### DIRECTIONS FOR THIS TASK
Below are entries; copy exactly the lines from the one with "Task: Open the paragraph alignment dropdown" through the one with "Click info icon next to IP Addresses Usage", both included, and leave out the rest.

= = = =

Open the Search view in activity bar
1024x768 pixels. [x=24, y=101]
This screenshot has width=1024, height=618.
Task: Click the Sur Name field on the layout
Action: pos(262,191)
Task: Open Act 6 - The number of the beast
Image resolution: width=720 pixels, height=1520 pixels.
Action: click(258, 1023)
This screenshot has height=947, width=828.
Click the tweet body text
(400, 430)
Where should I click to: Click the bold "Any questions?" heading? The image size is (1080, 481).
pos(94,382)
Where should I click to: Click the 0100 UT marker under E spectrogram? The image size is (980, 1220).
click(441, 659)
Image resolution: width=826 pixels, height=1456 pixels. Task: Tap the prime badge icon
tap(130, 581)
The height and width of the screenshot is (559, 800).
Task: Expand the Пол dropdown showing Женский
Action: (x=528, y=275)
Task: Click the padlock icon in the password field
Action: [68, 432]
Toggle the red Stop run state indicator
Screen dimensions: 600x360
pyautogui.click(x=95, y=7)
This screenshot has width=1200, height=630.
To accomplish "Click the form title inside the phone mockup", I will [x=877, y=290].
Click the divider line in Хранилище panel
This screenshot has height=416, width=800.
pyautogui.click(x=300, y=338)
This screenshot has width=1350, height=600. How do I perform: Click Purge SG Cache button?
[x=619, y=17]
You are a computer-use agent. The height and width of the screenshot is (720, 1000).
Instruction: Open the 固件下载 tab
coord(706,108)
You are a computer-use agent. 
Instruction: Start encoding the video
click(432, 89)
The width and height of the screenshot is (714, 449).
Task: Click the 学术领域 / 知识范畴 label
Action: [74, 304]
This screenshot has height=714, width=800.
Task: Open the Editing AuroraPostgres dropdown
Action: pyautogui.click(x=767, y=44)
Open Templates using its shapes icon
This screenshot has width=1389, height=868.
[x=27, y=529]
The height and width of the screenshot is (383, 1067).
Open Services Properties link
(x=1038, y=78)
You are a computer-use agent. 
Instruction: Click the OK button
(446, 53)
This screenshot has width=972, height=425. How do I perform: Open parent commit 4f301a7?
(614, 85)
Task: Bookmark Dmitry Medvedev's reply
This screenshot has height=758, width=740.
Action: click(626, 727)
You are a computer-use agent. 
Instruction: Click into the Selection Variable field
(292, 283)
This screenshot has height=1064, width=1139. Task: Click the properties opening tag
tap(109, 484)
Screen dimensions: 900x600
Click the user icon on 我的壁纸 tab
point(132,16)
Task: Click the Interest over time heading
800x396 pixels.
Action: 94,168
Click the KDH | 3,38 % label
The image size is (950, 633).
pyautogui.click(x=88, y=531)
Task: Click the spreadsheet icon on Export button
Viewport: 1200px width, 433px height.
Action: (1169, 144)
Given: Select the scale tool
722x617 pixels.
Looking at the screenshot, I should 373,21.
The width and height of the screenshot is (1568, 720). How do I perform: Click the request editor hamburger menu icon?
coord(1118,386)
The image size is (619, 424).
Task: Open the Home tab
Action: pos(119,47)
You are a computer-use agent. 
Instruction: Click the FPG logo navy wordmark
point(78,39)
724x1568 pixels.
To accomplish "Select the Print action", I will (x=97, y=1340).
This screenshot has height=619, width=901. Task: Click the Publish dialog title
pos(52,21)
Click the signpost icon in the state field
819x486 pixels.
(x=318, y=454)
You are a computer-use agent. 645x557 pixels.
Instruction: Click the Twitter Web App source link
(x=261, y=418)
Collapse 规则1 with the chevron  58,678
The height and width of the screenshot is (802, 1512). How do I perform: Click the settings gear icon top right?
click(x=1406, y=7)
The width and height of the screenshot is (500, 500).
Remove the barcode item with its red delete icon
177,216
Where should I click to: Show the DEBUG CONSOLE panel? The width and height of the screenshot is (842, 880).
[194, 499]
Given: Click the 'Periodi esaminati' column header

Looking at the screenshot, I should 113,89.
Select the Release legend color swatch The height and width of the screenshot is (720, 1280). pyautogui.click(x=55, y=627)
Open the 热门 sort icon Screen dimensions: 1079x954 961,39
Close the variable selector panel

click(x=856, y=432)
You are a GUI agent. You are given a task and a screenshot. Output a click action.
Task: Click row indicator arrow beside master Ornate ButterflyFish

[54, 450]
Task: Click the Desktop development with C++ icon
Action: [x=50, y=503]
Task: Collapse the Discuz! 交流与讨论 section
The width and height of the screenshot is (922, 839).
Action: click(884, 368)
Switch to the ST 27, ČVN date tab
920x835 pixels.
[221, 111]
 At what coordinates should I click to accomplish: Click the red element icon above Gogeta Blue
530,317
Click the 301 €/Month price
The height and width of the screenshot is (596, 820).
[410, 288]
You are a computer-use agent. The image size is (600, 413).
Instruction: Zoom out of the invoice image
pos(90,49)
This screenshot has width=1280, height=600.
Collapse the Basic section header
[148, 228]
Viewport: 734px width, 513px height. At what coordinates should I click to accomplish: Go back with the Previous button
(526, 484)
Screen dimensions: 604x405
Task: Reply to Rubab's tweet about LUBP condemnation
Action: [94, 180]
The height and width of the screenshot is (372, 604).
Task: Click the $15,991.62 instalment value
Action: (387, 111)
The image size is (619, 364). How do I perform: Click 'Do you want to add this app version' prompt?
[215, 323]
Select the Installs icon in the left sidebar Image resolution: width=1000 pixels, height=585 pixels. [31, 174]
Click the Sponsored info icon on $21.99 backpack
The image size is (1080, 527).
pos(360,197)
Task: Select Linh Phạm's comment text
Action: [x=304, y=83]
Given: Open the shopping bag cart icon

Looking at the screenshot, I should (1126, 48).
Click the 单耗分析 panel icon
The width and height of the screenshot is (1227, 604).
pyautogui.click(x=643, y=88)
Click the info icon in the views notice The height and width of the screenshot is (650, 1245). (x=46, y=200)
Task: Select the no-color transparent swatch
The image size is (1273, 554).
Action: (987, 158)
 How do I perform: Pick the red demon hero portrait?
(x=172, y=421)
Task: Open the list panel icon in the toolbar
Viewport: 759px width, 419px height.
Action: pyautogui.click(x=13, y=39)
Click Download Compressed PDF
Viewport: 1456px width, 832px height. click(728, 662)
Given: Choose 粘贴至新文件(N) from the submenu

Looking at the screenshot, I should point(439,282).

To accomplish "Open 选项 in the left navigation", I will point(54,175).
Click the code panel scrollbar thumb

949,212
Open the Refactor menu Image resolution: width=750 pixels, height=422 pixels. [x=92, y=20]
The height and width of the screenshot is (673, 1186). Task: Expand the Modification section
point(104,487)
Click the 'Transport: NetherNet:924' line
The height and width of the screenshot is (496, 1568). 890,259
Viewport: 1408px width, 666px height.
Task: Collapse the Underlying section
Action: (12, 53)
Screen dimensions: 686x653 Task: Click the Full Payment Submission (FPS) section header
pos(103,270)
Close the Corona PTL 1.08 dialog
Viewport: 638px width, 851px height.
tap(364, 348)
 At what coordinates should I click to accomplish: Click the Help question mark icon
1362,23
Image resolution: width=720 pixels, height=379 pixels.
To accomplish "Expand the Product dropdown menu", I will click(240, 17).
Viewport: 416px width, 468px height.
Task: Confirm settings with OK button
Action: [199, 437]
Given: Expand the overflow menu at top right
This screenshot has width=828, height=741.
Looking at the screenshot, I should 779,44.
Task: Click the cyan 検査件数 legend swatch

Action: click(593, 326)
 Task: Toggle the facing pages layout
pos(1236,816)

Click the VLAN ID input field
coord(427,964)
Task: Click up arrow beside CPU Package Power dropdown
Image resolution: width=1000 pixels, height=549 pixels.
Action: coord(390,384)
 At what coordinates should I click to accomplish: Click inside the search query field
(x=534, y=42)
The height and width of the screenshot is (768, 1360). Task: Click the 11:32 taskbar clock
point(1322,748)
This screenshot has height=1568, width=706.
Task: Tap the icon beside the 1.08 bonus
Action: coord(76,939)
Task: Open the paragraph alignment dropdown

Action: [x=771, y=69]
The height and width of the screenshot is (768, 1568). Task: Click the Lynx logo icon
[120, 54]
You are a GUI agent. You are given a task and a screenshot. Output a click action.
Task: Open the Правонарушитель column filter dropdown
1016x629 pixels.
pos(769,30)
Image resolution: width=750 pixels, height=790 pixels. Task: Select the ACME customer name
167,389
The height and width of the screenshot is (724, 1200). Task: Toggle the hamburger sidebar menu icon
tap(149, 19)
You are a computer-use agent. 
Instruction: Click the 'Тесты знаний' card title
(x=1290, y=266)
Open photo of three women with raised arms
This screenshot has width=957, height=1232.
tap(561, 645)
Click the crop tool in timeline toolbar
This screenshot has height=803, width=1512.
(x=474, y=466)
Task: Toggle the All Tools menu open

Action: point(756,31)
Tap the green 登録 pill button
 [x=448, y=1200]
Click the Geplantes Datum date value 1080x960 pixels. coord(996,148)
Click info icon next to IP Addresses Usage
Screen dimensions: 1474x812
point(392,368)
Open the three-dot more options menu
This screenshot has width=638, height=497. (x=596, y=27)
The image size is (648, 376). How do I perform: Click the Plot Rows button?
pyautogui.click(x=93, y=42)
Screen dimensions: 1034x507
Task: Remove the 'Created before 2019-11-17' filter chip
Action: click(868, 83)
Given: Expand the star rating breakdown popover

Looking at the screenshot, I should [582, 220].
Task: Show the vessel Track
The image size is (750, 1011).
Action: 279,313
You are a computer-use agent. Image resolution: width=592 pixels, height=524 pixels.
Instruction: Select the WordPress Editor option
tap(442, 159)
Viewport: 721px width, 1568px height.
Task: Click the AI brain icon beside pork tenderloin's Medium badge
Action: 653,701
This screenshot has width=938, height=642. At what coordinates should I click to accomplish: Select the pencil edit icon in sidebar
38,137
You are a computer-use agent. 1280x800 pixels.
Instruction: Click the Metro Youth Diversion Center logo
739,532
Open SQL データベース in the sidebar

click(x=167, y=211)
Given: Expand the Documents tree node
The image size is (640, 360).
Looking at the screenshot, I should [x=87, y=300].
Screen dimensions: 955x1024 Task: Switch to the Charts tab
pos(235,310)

= = = =

### EXPECTED ANSWER
Task: Open the paragraph alignment dropdown

Action: [x=771, y=69]
The height and width of the screenshot is (768, 1568). Task: Click the Lynx logo icon
[120, 54]
You are a GUI agent. You are given a task and a screenshot. Output a click action.
Task: Open the Правонарушитель column filter dropdown
1016x629 pixels.
pos(769,30)
Image resolution: width=750 pixels, height=790 pixels. Task: Select the ACME customer name
167,389
The height and width of the screenshot is (724, 1200). Task: Toggle the hamburger sidebar menu icon
tap(149, 19)
You are a computer-use agent. 
Instruction: Click the 'Тесты знаний' card title
(x=1290, y=266)
Open photo of three women with raised arms
This screenshot has width=957, height=1232.
tap(561, 645)
Click the crop tool in timeline toolbar
This screenshot has height=803, width=1512.
(x=474, y=466)
Task: Toggle the All Tools menu open

Action: point(756,31)
Tap the green 登録 pill button
 [x=448, y=1200]
Click the Geplantes Datum date value 1080x960 pixels. coord(996,148)
Click info icon next to IP Addresses Usage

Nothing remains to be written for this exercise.